[Source data]
####################
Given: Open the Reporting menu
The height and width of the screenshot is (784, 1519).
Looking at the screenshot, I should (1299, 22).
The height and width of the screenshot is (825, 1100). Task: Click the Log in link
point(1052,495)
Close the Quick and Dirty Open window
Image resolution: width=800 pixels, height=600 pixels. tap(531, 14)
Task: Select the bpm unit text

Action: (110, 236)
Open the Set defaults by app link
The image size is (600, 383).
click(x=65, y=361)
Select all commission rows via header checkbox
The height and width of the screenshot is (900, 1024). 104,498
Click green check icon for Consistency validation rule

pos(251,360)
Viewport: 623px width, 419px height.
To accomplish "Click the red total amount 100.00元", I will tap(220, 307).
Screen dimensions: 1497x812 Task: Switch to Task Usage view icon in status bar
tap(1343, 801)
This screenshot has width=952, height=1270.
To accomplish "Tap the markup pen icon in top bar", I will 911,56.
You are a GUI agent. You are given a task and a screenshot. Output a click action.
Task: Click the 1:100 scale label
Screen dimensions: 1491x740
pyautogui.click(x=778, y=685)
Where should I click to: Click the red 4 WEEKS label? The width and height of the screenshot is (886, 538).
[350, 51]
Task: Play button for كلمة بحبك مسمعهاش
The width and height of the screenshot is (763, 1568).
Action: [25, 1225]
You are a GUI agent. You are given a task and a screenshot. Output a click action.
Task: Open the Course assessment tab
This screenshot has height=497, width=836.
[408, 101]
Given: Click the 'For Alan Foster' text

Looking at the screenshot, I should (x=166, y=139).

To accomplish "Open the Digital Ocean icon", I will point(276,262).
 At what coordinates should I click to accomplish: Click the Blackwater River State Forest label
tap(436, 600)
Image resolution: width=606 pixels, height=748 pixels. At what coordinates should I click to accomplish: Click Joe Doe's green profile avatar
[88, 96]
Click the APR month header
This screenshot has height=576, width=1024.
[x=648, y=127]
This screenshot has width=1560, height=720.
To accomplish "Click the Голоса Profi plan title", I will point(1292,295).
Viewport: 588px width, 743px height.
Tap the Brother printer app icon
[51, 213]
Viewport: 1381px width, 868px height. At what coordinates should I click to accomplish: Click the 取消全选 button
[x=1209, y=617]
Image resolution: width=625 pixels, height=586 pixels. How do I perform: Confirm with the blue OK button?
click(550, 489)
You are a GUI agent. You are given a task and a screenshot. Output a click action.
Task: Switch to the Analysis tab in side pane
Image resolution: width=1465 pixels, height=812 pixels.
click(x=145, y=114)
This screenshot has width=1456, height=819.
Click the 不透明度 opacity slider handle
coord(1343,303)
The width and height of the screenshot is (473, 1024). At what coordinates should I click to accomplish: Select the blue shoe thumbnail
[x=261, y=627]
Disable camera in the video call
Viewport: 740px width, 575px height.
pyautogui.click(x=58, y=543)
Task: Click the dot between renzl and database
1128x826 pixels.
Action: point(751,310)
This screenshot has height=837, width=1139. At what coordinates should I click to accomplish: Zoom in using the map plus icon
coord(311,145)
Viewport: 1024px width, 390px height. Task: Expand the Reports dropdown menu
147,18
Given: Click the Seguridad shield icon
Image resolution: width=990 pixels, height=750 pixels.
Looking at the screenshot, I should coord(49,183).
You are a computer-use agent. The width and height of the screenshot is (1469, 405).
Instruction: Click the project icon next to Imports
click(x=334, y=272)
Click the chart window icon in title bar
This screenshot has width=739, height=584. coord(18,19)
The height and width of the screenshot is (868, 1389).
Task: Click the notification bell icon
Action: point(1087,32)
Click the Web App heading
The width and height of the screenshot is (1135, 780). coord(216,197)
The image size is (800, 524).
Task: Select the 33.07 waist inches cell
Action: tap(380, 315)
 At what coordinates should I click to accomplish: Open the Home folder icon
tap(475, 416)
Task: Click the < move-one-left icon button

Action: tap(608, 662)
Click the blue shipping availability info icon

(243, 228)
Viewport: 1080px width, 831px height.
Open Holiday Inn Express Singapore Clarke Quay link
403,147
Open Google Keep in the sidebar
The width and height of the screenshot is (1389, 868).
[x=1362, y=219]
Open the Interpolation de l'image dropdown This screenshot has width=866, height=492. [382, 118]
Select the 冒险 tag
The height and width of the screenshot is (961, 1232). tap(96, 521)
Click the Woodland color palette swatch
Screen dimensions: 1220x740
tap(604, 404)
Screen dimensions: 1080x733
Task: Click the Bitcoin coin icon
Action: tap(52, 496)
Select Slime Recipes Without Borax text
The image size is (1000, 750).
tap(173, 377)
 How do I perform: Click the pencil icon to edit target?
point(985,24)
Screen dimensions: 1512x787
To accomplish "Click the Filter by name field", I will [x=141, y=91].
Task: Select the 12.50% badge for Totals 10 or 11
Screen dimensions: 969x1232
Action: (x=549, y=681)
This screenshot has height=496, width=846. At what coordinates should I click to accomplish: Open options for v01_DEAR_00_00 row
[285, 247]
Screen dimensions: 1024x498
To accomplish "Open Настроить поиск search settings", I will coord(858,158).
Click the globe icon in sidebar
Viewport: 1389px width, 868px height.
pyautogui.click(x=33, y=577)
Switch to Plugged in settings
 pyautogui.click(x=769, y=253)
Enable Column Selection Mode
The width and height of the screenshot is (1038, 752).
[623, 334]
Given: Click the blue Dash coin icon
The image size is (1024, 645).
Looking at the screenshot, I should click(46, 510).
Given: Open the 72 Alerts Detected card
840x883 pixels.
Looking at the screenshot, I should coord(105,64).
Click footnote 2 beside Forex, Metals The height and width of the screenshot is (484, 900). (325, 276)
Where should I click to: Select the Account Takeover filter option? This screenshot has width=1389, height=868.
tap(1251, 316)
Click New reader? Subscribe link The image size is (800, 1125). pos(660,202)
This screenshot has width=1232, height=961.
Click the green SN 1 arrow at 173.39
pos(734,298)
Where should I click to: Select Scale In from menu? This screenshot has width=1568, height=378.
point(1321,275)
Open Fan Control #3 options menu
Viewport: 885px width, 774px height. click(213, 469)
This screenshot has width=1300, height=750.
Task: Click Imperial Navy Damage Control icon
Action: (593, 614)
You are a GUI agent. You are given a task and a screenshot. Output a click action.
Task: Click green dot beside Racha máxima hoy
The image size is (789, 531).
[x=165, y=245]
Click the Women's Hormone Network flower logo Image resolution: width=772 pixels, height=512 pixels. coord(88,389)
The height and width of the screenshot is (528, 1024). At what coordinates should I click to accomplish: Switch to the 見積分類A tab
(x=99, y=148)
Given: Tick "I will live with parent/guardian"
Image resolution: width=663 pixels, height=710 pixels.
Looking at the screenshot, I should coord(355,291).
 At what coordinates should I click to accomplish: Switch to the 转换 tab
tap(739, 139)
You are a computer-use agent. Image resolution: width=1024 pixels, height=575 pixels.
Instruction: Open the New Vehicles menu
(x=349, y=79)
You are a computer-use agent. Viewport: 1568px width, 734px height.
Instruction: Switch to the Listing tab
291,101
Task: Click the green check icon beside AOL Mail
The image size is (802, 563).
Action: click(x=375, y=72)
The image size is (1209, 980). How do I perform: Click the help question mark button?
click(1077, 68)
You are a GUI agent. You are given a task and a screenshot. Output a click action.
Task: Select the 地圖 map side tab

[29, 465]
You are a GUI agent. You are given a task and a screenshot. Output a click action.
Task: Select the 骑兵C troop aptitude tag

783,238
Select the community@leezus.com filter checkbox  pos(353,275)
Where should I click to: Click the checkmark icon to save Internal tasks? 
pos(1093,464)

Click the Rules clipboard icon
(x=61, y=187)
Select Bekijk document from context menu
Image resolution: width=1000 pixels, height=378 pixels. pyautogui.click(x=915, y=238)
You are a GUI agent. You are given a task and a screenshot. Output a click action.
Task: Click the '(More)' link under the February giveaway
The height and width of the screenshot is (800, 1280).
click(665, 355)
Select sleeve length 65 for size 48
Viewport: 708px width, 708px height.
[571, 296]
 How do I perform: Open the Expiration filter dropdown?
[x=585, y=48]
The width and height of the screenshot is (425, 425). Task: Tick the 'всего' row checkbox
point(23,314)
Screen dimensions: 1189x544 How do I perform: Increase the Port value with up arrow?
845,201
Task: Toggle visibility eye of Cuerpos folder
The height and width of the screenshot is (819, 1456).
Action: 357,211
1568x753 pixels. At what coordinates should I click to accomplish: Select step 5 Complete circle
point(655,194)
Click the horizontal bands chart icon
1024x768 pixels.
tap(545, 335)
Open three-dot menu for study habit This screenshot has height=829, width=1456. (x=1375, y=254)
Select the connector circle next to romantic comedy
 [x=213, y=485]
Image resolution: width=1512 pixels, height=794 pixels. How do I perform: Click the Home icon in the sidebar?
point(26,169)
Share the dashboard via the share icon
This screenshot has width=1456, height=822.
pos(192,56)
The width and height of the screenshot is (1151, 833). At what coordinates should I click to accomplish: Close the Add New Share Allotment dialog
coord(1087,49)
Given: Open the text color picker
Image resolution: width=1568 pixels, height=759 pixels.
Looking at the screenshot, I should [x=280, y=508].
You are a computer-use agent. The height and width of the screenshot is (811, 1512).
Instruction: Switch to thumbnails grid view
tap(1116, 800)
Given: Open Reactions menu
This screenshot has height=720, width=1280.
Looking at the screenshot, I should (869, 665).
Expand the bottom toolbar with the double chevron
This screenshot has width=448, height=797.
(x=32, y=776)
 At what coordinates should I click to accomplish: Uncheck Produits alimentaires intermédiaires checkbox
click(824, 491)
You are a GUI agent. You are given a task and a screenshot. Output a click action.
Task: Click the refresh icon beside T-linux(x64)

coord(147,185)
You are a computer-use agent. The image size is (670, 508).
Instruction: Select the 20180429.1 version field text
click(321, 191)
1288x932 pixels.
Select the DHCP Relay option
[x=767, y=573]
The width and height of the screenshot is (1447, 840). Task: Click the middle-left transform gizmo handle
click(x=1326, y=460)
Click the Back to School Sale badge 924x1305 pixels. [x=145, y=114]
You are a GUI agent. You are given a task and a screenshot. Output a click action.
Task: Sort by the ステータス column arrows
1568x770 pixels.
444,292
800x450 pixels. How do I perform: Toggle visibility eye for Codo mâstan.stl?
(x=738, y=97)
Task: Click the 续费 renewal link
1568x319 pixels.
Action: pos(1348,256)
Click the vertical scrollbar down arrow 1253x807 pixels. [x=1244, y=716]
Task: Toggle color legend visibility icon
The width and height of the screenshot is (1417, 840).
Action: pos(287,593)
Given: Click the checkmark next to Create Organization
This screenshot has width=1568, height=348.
####################
The request – Render the lines running from the one that contains "Given: Open Reactions menu" through the end of the records as a numbered list, both ends included and blank lines omitted.

Exercise solution –
1. Given: Open Reactions menu
2. This screenshot has height=720, width=1280.
3. Looking at the screenshot, I should (869, 665).
4. Expand the bottom toolbar with the double chevron
5. This screenshot has width=448, height=797.
6. (x=32, y=776)
7.  At what coordinates should I click to accomplish: Uncheck Produits alimentaires intermédiaires checkbox
8. click(824, 491)
9. You are a GUI agent. You are given a task and a screenshot. Output a click action.
10. Task: Click the refresh icon beside T-linux(x64)
11. coord(147,185)
12. You are a computer-use agent. The image size is (670, 508).
13. Instruction: Select the 20180429.1 version field text
14. click(321, 191)
15. 1288x932 pixels.
16. Select the DHCP Relay option
17. [x=767, y=573]
18. The width and height of the screenshot is (1447, 840). Task: Click the middle-left transform gizmo handle
19. click(x=1326, y=460)
20. Click the Back to School Sale badge 924x1305 pixels. [x=145, y=114]
21. You are a GUI agent. You are given a task and a screenshot. Output a click action.
22. Task: Sort by the ステータス column arrows
23. 1568x770 pixels.
24. 444,292
25. 800x450 pixels. How do I perform: Toggle visibility eye for Codo mâstan.stl?
26. (x=738, y=97)
27. Task: Click the 续费 renewal link
28. 1568x319 pixels.
29. Action: pos(1348,256)
30. Click the vertical scrollbar down arrow 1253x807 pixels. [x=1244, y=716]
31. Task: Toggle color legend visibility icon
32. The width and height of the screenshot is (1417, 840).
33. Action: pos(287,593)
34. Given: Click the checkmark next to Create Organization
35. This screenshot has width=1568, height=348.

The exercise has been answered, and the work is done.